• ASSIGNED TASK: After locating the line that contains "Open the Сортировка menu" in the data below, set down exactly that line and each one after it through the line that contains "Given: Tap the U:0Kb/s upload speed indicator", and nothing more.

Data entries
━━━━━━━━━━
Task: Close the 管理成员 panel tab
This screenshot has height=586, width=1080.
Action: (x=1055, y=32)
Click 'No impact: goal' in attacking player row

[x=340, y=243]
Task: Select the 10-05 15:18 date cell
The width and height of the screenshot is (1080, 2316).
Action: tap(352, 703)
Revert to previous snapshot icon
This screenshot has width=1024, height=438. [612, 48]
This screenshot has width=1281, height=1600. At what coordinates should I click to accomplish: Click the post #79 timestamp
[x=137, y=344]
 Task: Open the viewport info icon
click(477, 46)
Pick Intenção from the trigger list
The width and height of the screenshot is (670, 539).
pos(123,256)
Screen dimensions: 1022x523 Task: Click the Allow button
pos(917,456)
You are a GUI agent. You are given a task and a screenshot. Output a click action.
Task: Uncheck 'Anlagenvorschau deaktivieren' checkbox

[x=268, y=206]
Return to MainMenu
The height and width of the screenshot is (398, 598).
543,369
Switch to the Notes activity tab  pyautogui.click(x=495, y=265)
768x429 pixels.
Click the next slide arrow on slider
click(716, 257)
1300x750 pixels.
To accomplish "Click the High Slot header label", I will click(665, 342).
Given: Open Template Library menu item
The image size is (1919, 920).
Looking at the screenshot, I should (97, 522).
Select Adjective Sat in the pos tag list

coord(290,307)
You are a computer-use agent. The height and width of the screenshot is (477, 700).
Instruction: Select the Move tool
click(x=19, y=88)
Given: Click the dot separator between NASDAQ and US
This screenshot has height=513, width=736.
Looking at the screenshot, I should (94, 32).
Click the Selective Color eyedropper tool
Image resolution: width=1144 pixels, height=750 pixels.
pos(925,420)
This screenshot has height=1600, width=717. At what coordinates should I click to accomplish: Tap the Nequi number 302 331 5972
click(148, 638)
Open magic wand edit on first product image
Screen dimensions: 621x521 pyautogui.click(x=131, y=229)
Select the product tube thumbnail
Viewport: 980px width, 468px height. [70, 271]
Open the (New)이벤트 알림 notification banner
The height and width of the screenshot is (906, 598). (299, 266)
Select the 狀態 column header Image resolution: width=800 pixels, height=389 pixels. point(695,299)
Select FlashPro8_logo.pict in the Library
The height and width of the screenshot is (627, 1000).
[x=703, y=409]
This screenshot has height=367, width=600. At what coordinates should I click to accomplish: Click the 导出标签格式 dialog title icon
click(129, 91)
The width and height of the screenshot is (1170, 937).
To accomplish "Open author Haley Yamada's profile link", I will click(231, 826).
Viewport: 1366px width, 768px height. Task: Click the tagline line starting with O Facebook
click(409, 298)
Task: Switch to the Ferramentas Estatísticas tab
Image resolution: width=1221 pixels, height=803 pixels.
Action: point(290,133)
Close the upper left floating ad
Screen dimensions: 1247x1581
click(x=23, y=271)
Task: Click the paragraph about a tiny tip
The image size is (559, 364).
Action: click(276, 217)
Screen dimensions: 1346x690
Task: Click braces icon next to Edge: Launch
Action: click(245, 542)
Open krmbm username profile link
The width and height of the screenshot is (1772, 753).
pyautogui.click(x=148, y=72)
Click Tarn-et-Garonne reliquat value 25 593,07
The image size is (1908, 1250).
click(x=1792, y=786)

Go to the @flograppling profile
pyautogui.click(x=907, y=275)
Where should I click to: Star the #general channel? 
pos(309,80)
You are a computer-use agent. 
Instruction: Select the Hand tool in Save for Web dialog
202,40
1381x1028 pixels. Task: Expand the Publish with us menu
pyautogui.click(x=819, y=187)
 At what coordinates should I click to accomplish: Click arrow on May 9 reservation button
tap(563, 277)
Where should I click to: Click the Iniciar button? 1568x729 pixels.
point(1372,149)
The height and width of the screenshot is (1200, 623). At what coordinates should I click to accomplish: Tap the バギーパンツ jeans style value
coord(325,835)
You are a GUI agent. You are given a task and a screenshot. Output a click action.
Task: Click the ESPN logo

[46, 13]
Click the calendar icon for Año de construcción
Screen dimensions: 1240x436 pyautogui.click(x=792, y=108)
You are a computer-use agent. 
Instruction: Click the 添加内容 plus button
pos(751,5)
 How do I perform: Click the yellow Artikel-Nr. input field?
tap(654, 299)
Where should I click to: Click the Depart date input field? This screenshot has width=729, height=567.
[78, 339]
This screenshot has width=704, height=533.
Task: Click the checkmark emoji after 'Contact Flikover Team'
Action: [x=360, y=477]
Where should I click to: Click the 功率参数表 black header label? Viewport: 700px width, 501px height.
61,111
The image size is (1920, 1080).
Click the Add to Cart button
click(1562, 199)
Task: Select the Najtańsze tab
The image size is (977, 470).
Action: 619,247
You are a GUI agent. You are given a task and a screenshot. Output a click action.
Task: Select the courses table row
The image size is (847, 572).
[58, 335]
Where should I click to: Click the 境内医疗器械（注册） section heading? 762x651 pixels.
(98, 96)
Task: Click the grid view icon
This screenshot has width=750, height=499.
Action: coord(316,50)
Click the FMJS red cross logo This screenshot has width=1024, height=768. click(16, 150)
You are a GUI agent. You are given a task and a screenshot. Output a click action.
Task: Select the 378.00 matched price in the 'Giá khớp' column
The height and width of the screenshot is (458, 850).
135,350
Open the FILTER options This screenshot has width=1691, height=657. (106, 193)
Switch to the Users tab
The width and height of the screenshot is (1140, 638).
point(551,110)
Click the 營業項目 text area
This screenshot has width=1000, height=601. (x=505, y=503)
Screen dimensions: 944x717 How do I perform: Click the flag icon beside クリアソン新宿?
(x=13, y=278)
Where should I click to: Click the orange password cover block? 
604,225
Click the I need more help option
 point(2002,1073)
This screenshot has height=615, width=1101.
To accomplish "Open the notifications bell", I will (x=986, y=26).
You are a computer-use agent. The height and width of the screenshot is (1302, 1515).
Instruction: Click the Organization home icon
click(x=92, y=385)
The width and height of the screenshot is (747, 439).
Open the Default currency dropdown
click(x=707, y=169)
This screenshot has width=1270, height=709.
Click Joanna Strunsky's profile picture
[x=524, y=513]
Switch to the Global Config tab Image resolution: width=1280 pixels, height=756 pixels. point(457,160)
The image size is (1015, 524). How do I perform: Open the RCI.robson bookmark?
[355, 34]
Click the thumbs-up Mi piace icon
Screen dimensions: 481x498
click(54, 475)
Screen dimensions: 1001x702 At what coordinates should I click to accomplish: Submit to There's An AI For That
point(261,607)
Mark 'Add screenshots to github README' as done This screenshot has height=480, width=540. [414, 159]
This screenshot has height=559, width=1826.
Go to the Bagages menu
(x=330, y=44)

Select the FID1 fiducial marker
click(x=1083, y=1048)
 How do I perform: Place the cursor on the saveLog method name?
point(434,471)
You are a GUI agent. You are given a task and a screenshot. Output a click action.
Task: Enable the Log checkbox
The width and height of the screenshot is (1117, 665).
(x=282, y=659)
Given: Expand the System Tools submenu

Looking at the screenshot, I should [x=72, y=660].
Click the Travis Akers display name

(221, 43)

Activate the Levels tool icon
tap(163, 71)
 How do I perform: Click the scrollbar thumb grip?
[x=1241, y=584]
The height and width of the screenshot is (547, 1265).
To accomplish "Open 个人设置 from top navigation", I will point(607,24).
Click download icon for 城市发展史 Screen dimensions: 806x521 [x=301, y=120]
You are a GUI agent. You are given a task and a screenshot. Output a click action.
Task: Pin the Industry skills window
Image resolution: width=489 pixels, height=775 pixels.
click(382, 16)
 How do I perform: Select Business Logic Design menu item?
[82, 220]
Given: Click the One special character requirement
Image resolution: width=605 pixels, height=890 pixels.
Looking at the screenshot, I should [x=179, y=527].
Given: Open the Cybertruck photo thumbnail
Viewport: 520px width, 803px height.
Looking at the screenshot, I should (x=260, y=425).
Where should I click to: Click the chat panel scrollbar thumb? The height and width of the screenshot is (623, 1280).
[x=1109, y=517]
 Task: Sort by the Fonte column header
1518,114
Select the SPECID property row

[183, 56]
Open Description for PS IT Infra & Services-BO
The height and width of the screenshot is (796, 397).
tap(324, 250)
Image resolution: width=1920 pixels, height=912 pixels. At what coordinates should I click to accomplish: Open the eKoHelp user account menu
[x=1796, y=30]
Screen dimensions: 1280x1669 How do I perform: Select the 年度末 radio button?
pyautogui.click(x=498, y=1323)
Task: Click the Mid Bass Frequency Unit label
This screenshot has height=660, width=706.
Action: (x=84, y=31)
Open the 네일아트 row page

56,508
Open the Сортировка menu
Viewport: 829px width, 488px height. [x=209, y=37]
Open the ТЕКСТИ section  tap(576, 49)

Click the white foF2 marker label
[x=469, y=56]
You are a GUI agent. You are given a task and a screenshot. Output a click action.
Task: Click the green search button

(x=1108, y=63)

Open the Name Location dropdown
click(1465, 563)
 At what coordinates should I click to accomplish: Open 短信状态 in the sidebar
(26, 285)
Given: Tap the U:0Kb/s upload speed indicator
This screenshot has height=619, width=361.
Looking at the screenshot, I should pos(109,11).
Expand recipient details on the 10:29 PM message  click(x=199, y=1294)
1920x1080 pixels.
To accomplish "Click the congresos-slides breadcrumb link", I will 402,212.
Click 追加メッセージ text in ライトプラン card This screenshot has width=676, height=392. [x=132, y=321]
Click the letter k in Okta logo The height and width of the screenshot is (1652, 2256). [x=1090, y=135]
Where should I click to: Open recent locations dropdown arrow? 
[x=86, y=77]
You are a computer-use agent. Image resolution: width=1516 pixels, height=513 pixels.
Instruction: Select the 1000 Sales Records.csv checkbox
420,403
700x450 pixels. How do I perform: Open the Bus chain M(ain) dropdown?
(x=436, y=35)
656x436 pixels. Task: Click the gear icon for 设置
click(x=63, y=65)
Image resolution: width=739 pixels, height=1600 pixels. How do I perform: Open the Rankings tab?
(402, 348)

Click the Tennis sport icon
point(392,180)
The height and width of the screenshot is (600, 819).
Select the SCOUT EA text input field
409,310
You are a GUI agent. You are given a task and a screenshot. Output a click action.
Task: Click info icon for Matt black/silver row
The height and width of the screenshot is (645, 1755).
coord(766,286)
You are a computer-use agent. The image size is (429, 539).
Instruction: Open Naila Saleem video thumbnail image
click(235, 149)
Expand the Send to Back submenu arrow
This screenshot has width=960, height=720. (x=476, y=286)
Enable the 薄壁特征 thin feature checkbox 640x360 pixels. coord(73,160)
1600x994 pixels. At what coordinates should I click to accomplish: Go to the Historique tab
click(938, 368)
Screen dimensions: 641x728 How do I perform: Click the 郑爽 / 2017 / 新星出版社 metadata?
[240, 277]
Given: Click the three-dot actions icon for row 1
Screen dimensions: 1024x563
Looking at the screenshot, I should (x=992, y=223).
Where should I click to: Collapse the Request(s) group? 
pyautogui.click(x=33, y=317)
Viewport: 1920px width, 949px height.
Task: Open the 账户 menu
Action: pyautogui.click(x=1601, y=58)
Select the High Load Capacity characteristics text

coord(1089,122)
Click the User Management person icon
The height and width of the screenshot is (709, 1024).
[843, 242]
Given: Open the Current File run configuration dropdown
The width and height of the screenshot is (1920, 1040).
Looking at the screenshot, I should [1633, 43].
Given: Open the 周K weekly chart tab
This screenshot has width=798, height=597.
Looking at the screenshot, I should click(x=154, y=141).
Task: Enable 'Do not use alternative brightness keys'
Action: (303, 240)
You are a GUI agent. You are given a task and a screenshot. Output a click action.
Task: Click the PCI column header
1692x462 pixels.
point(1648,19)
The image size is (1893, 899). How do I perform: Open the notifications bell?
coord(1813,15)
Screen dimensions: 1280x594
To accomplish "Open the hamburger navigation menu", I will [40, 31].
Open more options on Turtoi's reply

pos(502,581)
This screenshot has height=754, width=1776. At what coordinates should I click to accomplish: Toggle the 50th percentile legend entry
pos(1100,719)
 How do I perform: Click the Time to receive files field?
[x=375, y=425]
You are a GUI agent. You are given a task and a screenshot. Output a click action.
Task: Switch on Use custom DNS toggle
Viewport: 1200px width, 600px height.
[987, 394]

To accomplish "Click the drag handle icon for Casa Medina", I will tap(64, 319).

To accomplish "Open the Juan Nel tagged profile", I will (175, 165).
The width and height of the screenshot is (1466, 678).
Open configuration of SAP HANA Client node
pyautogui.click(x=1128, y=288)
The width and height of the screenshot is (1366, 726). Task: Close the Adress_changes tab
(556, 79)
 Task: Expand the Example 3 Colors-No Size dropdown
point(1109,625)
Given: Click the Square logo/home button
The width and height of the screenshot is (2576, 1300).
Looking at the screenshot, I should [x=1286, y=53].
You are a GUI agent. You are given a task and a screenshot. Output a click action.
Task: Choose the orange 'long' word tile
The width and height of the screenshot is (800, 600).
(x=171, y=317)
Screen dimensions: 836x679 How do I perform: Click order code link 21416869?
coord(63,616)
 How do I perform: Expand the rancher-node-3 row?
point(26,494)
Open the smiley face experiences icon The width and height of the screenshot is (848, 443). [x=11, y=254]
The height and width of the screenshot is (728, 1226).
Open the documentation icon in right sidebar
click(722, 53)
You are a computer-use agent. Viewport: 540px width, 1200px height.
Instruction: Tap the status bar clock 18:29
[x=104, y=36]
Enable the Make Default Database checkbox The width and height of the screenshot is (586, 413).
━━━━━━━━━━
• RESULT FOR THIS EXERCISE:
Open the Сортировка menu
Viewport: 829px width, 488px height. [x=209, y=37]
Open the ТЕКСТИ section  tap(576, 49)

Click the white foF2 marker label
[x=469, y=56]
You are a GUI agent. You are given a task and a screenshot. Output a click action.
Task: Click the green search button

(x=1108, y=63)

Open the Name Location dropdown
click(1465, 563)
 At what coordinates should I click to accomplish: Open 短信状态 in the sidebar
(26, 285)
Given: Tap the U:0Kb/s upload speed indicator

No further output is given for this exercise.